--- WORK INSTRUCTIONS ---
Please identify every line in the listing below that contains the word "message", matching case exactly, and copy each of those lines.

Data pulled from a collection
_ _ _

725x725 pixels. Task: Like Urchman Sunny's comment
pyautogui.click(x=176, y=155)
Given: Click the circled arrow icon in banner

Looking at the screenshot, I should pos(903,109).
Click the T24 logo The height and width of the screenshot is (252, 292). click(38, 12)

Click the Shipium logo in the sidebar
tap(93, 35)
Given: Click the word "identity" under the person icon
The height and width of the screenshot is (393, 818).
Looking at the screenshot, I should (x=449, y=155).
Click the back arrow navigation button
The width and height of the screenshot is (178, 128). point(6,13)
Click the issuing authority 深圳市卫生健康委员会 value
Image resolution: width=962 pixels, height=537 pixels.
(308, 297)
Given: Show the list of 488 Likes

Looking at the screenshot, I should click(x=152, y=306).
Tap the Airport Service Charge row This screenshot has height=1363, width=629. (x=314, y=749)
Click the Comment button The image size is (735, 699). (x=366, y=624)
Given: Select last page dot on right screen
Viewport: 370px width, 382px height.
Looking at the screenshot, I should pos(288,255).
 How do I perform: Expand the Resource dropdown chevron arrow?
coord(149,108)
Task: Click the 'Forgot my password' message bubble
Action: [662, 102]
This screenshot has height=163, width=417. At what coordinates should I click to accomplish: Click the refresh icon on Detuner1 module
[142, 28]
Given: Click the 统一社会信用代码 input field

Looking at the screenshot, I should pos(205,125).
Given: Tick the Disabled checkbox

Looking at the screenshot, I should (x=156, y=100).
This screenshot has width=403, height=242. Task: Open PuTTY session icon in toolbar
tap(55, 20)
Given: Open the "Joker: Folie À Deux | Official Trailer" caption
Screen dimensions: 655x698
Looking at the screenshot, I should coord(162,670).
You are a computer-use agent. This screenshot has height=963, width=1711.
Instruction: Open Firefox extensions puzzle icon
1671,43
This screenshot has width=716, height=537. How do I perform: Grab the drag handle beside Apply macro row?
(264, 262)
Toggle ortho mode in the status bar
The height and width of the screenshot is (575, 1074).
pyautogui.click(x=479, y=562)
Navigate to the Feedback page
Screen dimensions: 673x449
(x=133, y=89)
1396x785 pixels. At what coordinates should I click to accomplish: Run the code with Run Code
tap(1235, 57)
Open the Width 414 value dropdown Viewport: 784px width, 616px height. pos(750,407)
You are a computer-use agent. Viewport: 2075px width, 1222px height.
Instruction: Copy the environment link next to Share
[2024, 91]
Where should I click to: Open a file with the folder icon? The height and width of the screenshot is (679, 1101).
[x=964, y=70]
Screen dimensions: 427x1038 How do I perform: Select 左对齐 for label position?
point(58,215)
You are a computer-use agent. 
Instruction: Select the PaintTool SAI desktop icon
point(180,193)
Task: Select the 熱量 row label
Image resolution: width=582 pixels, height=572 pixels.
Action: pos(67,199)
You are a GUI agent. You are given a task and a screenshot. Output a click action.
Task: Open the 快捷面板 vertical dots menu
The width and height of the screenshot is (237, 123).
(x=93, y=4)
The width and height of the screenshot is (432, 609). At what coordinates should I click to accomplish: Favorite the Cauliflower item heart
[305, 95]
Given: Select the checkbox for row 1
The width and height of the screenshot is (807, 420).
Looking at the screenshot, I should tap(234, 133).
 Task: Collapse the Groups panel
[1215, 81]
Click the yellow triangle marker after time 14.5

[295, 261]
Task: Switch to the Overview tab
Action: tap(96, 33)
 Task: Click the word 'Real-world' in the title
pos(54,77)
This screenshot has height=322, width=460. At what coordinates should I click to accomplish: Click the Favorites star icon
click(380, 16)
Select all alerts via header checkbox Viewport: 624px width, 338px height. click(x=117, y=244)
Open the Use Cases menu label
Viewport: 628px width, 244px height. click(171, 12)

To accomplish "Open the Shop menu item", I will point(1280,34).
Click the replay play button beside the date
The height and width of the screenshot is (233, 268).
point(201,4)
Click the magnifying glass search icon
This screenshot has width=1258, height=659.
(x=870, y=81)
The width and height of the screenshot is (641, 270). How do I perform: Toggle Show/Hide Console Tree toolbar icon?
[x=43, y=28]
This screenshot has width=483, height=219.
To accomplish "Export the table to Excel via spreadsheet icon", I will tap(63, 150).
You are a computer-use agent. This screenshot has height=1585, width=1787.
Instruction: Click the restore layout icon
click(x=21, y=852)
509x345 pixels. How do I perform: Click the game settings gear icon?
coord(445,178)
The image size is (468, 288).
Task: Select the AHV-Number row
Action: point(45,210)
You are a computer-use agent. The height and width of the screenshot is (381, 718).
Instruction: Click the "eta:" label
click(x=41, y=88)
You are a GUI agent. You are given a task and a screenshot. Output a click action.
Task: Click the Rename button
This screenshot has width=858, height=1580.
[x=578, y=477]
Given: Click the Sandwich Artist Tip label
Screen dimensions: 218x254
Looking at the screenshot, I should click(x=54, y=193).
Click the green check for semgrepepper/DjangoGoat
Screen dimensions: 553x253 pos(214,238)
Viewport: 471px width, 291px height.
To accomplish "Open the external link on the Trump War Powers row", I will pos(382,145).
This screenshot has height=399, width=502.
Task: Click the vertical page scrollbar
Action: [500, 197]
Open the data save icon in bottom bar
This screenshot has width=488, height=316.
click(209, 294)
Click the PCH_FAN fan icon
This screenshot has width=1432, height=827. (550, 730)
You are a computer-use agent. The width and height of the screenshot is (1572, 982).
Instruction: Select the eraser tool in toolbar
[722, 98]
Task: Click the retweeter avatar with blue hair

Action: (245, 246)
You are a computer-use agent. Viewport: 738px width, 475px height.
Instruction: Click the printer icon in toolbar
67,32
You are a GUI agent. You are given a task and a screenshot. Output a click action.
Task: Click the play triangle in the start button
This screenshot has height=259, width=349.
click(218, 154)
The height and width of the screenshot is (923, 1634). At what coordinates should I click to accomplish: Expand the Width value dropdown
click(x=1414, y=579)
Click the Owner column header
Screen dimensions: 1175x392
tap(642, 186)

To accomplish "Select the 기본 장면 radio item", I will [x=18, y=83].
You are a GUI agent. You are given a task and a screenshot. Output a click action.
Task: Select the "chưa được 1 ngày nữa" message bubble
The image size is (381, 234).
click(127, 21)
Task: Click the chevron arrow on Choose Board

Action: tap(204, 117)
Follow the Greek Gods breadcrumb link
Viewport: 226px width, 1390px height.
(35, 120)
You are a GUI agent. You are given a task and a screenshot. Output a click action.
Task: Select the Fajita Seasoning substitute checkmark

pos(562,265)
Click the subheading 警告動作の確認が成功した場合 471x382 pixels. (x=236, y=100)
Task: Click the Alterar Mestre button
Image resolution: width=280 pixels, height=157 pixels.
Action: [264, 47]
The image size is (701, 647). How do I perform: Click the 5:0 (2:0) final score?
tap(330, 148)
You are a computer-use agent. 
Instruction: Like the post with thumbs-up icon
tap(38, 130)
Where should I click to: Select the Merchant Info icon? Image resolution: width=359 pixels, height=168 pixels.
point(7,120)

_ _ _

--- SOLUTION ---
Task: Click the 'Forgot my password' message bubble
Task: Select the "chưa được 1 ngày nữa" message bubble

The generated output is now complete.